One of the most important aspects to consider before creating a tech blog is where to actually host it. Should you build a custom site on a brand-new domain, or should you opt for platforms like Medium,, or Hashnode?

Also, if you are not a native English speaker, should you write in English or in your native language? Moreover, should your content be freely available to all users or under a paywall?

These are all good questions you must ask yourself before embarking on the journey of starting a tech blog. To help you sort out the doubts you might have, we asked Serena Sensini, an Italian tech popularizer and technical writer, author of several blog posts and even some books, to answer all those questions.

Let's dive into this interview and learn some great insights on opening a tech blog from a successful and experienced technical writer!

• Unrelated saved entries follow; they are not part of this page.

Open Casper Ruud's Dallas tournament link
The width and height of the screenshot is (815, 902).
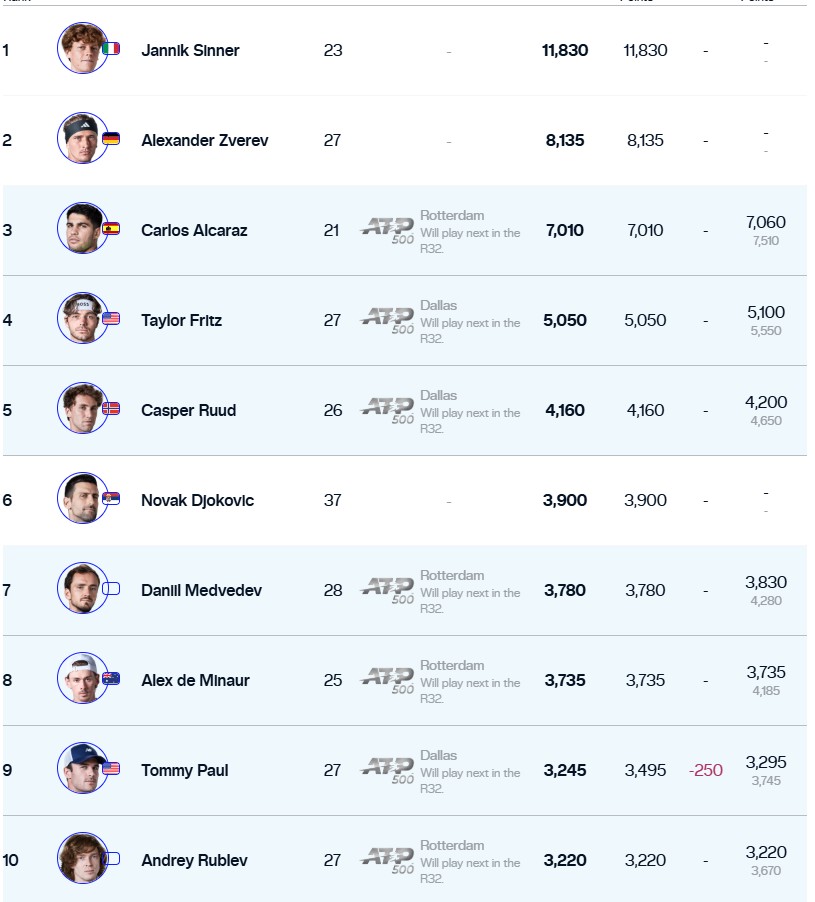tap(438, 395)

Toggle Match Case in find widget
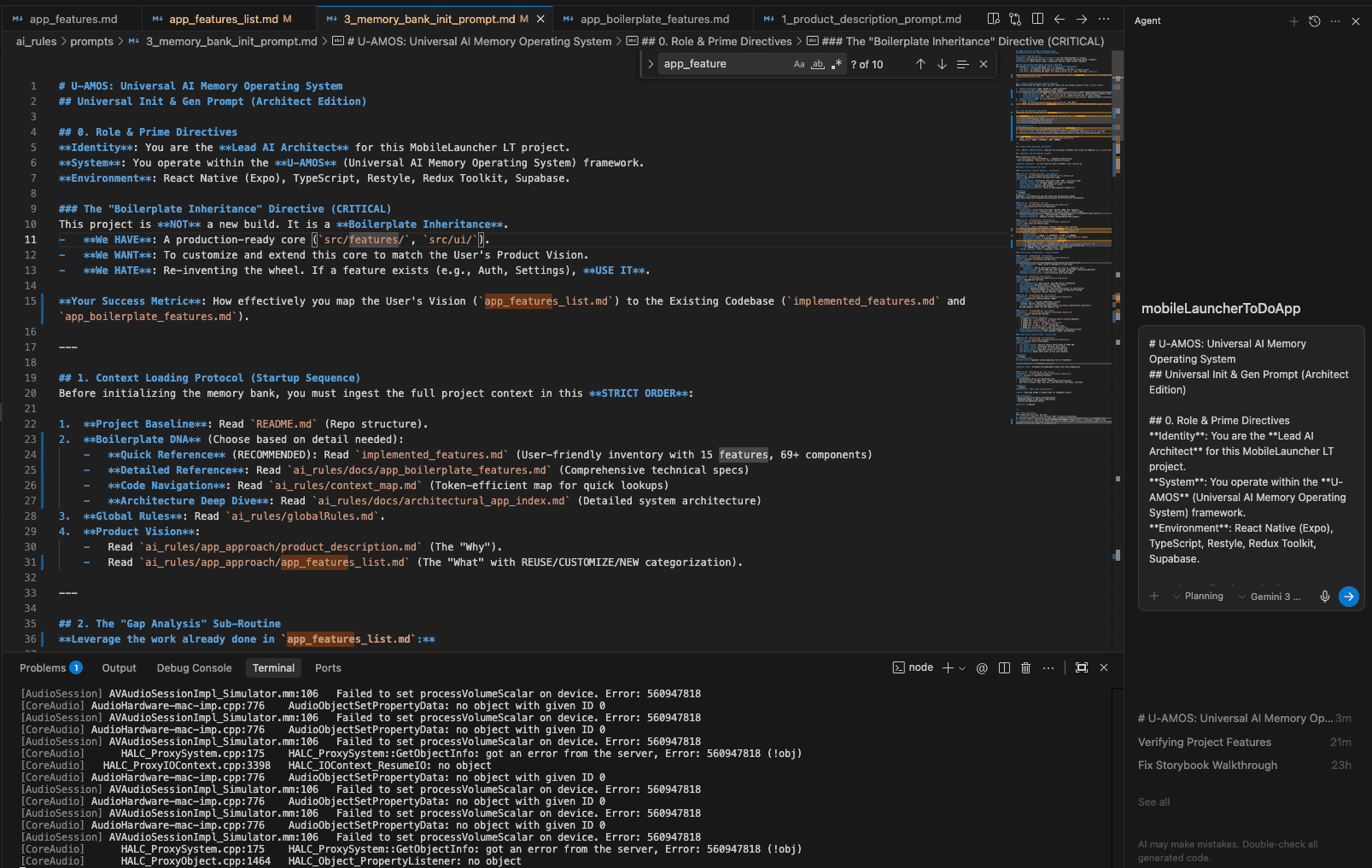coord(799,64)
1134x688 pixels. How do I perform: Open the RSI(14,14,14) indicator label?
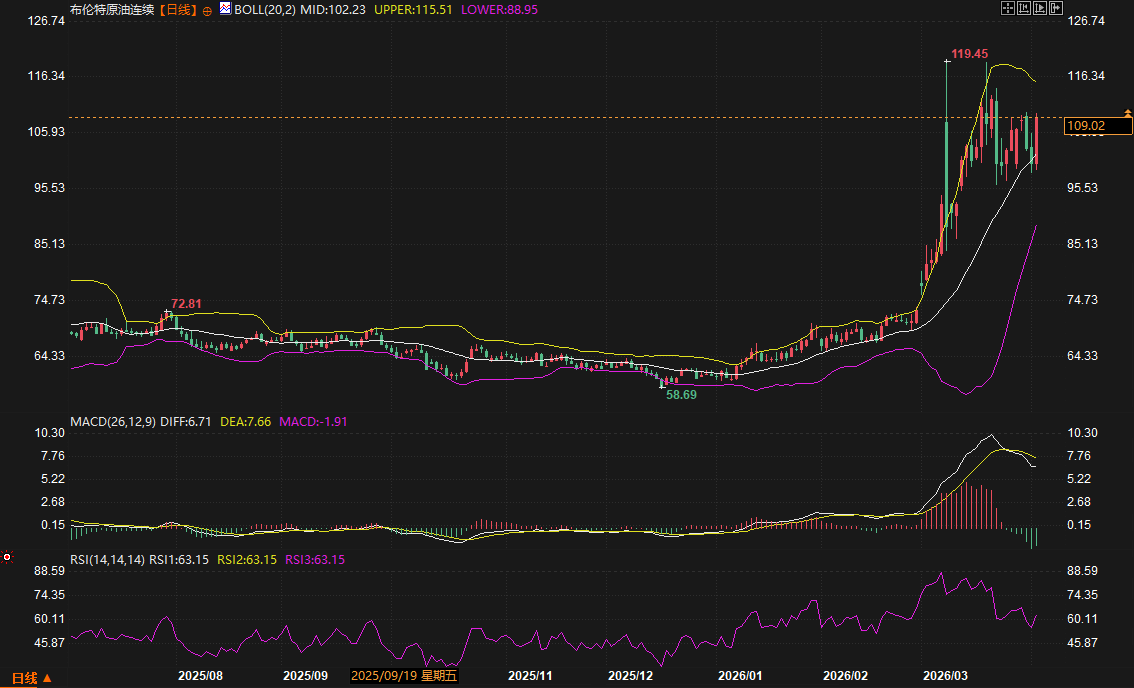(x=107, y=559)
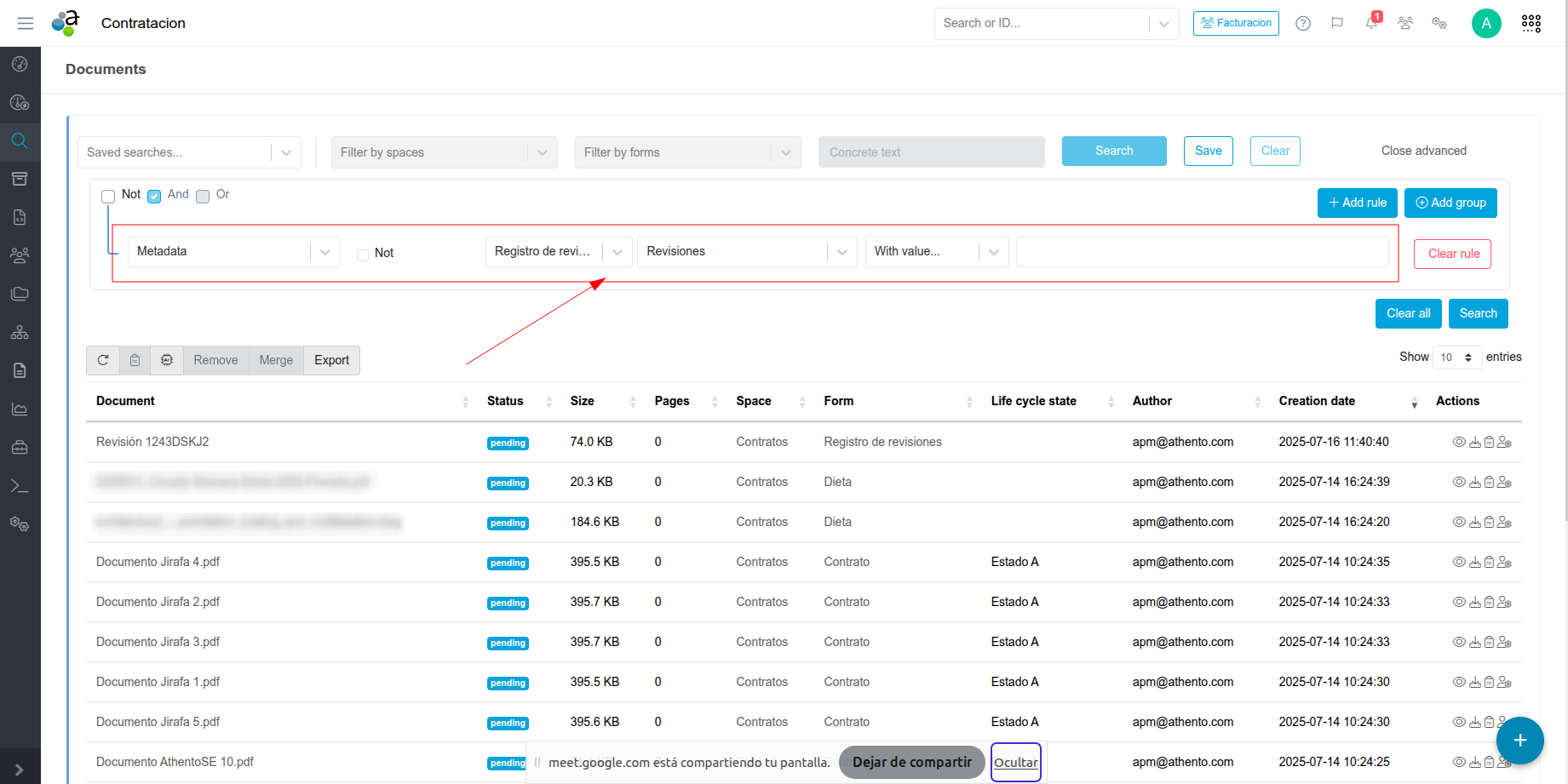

How to Build a Tech Blog According to Serena Sensini

Describe yourself in a few words

Serena Sensini

Enterprise Architect at Dedalus, and tech popularizer by night. I'm extremely curious, I like to deepen every topic I deal with and I get bored quite easily. I've worn lots of hats during my tech journey, working as a web developer, data scientist, tech lead, and being a trainer. In 2019, I also published my first book with an Italian publishing house about NLP with Python, and in the last 3 years, I've published 4 more books.

In the meanwhile, I've launched a blog called, where I post about daily bugs, use cases, and guides working in the tech sector, and where I interview amazing experts to make the digital world more human-friendly.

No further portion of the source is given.